Common System Design Interview Questions

Each question includes key discussion points, not just the answer. Interviewers want to see your thought process.

Classic System Design Problems

1. Design a URL Shortener (bit.ly)

Key Discussion Points:

Hashing: MD5/SHA256 → base62 encode → take first 7 chars. Handle collisions.
Custom short URLs: Check uniqueness before storing.
Storage: Key-value store (Redis for cache, DB for persistence). ~1.8 TB in 5 years (see Capacity Planning).
Redirect: 301 (permanent, browser caches) vs 302 (temporary, tracks every click). Use 302 for analytics.
Analytics: Click tracking with Kafka → async aggregation.
Read scale: Cache hot URLs in Redis (top 20% = 80% traffic).
Write scale: Low write QPS (~12 writes/sec for 100M DAU), no sharding needed initially.

Key Discussion Points:

Data model: User, Tweet, Follow, Feed tables.
Fan-out strategy: Fan-out-on-write (pre-populate followers' feeds) vs fan-out-on-read.
Celebrity problem: Beyoncé has 50M followers — fan-out-on-write is too slow. Use hybrid: fan-out-on-write for < 1M followers, fan-out-on-read for celebrities.
Timeline storage: Redis sorted set per user (ZADD user:feed:{userId} score tweetId).
Media: S3 + CDN for images/videos.
Search: Elasticsearch for full-text tweet search.
Scale: 100M DAU, ~1,000 write QPS, ~100,000 read QPS → need read replicas + caching.

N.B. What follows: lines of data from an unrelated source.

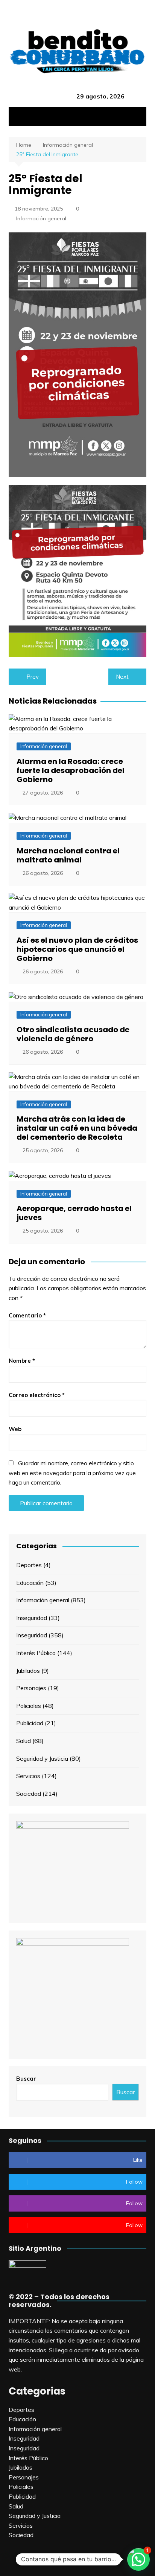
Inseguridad (31, 1618)
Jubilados (28, 1670)
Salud (23, 1740)
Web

3. Design YouTube / Video Streaming

Key Discussion Points:

Upload pipeline: Client → API → S3 raw → video processor (Lambda/worker) → encode to multiple resolutions (360p, 720p, 1080p, 4K) → S3 processed.
Video encoding: Transcode to different formats (H.264, AV1) using distributed workers (AWS Elastic Transcoder or custom FFmpeg workers).
Streaming: Adaptive bitrate streaming (HLS/DASH) — client switches quality based on bandwidth.
CDN: Videos served via CDN, not origin. Regional CDN PoPs.
Metadata: Video title, description, tags → Postgres. Views count → Redis INCR → async flush.
Recommendations: ML service, separate from core storage.
Storage estimation: 1M uploads/day × 300MB × 3 resolutions ≈ 900TB/day.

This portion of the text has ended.